Norway's tiny military performs one of NATO's most important missions: keeping track of Russia's nuclear-capable bombers and submarines which are conducting increasingly aggressive exercises along the Norwegian coast. In response, NATO launched one of its largest military exercises since the Cold War, including thousands of troops, aircraft and an American aircraft carrier strike group operating inside the Arctic Circle for the first time in nearly 30 years. The NATO war games were designed to send an unmistakable message to the Kremlin, according to an American admiral: "You don't want to mess with us." David Martin reports from the High North on the next edition of 60 Minutes, Sunday, April 28 at 7:00 p.m.
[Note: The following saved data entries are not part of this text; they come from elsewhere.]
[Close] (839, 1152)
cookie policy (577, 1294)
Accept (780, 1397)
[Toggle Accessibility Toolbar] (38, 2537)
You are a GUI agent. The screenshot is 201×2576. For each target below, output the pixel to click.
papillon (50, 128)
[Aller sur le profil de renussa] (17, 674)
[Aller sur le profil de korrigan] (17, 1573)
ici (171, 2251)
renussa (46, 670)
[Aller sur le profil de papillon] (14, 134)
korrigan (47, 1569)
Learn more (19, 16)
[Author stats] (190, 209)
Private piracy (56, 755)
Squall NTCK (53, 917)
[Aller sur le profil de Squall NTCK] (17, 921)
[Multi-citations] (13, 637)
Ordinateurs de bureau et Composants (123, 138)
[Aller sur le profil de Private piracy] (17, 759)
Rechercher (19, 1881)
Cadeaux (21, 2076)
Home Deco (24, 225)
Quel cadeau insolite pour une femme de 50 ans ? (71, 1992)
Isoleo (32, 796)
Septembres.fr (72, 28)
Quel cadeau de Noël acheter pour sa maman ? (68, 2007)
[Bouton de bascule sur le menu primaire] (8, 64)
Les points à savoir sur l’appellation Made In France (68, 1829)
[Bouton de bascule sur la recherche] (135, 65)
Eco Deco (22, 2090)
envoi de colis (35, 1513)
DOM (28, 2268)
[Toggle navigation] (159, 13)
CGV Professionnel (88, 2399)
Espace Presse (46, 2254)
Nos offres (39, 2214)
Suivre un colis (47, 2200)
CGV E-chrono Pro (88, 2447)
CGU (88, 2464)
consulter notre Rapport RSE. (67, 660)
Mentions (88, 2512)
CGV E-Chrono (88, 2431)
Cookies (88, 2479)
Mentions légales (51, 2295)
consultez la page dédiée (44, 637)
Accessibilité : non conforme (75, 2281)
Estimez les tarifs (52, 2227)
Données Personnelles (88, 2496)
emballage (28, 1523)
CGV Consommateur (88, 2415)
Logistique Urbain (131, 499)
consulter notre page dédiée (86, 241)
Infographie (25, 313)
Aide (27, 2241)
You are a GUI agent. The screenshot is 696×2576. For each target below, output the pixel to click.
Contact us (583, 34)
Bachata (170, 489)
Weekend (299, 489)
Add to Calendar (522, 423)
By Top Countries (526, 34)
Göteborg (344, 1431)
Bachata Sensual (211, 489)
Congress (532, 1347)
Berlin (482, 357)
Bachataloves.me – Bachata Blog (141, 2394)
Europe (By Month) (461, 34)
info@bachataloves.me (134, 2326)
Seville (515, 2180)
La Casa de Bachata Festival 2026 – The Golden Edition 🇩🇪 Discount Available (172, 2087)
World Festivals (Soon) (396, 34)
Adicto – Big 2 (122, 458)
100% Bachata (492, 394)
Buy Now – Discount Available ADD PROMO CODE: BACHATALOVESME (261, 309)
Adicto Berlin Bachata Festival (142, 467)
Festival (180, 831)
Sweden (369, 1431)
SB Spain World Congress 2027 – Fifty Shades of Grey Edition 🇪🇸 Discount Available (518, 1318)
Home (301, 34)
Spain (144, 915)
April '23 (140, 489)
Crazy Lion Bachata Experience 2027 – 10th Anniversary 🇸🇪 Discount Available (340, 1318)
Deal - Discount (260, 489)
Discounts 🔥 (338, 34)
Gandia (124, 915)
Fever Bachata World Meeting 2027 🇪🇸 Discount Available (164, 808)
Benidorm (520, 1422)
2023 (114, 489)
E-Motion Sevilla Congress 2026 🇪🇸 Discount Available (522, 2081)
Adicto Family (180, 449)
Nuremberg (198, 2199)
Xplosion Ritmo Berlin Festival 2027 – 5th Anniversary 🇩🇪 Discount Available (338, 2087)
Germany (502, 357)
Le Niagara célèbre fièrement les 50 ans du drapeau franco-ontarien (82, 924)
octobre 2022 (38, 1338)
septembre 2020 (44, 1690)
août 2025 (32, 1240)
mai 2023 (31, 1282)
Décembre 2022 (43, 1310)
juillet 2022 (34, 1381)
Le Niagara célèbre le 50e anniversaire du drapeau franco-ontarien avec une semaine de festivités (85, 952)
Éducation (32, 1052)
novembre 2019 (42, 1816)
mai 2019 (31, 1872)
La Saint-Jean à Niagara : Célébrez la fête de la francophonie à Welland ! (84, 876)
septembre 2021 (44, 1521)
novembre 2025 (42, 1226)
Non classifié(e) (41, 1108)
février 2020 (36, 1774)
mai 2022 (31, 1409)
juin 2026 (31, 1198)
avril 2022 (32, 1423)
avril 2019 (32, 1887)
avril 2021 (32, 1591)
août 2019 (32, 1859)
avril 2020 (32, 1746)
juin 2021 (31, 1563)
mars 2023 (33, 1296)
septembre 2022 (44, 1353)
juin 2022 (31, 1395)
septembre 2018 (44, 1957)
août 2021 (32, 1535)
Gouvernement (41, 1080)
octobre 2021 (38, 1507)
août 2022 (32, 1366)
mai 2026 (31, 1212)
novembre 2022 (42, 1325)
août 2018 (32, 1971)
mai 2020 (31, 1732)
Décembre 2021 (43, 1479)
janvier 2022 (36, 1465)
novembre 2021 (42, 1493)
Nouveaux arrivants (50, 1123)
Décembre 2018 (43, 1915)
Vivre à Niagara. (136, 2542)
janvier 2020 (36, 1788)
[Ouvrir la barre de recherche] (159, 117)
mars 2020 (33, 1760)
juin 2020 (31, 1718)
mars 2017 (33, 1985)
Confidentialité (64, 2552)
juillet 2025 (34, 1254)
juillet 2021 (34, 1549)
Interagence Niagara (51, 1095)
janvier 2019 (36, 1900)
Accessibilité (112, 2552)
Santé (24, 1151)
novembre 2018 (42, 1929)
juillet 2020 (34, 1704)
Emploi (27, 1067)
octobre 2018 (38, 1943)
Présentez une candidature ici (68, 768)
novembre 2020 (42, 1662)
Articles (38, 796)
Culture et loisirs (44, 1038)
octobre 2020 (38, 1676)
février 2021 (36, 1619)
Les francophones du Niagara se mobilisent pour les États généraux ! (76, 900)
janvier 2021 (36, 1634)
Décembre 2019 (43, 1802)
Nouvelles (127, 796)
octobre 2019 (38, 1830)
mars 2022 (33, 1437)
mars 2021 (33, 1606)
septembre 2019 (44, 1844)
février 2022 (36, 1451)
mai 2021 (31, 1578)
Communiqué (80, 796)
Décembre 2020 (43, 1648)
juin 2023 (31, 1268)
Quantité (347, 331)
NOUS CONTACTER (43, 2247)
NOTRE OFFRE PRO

ET/PT on CBS.
Bolstering the U.S. NATO presence in Norway is welcome news for Foreign Minister Ine Eriksen Soreide. "What we saw was that NATO, over many years, had been engaged heavily, for instance, in Afghanistan," she tells Martin. "That's a very important mission but we also saw that some of the, I would say core areas of, of NATO, the territorial defense… had not the same attention over the years."
That changed last October when the 2018 Trident Juncture, a NATO joint-exercise aimed at repulsing an invasion of Norway, included the added firepower of the U.S. aircraft carrier Harry S. Truman and its escort vessels. It was the first time a U.S. carrier had operated above the Arctic Circle in nearly 30 years. The carrier strike group was part of a response force of 50,000 troops, 250 aircraft and 65 ships under the command of Admiral James Foggo. Trident Juncture was one of the largest NATO exercises since the Cold War and there was a reason for that says the admiral. "The message to Russia or anybody else that may want to challenge the alliance is think twice. You don't want to mess with us."
The Norwegians monitor the military movements of Russia in the High North, including the routine flights taken by nuclear-capable aircraft. But in recent years, the flights aren't always routine. Says Norwegian Lt. General Rune Jacobsen, "What we have seen lately is aggressive flying and simulated attacks against Norwegian exercises." He shows Martin what one such attack looked like. "A Russian attack formation, simulated attack that was flown in May 2017 not far north of, of this position," he says, pointing to a diagram of the mission. "That's not something you should do to your neighbor," says Jacobsen.
The Russians have also been upping their submarine presence, says Foggo, deploying a new class of submarine that is harder to detect. "We've seen an increase in submarine activity over the last few years that causes me pause," Foggo says. 60 Minutes learned that last summer, one of the new Russian submarines slipped into the Atlantic Ocean and for weeks evaded all attempts to find it. Russian submarines could pose a threat to the undersea cables which carry virtually all of the data exchanged over the internet by the U.S. and its allies and trading partners. Says Foggo: "Think about the global infrastructure that rests on the bottom of the ocean."